(Beginning of Supplied material)

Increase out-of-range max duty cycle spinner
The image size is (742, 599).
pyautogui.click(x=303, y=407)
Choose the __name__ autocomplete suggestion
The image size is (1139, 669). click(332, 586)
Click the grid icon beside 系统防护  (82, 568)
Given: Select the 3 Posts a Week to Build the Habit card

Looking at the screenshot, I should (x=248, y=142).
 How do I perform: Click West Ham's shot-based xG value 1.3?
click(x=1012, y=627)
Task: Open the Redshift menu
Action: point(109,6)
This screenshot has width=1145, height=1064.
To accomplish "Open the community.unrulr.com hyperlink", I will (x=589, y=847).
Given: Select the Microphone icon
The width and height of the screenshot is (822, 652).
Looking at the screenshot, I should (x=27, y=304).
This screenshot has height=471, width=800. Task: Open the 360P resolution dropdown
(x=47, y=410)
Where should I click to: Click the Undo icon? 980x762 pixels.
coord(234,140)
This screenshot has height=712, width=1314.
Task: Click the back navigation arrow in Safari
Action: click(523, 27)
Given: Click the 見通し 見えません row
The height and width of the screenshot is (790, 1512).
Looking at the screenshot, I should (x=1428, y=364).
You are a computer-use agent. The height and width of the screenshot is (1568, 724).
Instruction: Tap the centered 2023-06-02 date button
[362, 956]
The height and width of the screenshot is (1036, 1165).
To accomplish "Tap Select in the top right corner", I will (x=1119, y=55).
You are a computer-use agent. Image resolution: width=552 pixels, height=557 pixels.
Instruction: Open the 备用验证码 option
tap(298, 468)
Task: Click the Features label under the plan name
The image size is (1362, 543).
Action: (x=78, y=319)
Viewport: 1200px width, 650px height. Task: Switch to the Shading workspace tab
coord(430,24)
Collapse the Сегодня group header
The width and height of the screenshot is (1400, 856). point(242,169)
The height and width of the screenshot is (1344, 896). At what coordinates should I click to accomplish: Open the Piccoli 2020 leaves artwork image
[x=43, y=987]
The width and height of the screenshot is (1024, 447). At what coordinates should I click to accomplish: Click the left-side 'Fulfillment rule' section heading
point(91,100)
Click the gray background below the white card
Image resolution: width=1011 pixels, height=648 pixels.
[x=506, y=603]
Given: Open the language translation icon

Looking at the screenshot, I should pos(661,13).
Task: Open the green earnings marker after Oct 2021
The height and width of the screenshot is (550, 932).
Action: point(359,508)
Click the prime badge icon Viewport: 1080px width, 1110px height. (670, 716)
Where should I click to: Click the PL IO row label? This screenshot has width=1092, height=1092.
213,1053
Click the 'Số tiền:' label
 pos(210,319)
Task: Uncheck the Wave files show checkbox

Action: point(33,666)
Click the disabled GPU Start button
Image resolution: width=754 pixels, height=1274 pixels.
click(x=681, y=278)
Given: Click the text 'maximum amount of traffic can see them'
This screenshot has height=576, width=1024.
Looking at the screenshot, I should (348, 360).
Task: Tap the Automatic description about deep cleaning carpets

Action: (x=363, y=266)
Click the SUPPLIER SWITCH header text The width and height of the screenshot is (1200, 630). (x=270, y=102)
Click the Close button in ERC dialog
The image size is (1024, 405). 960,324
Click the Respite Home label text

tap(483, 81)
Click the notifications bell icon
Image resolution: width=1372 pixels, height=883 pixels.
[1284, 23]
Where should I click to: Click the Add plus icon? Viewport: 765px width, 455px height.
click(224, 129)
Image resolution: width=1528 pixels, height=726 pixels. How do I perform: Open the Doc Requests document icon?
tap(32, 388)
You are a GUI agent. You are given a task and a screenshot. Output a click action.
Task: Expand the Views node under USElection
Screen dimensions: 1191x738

(End of Supplied material)

# What the exercise asks
Answer with a single number, the count of lines above that contain "agent".

# Your response
3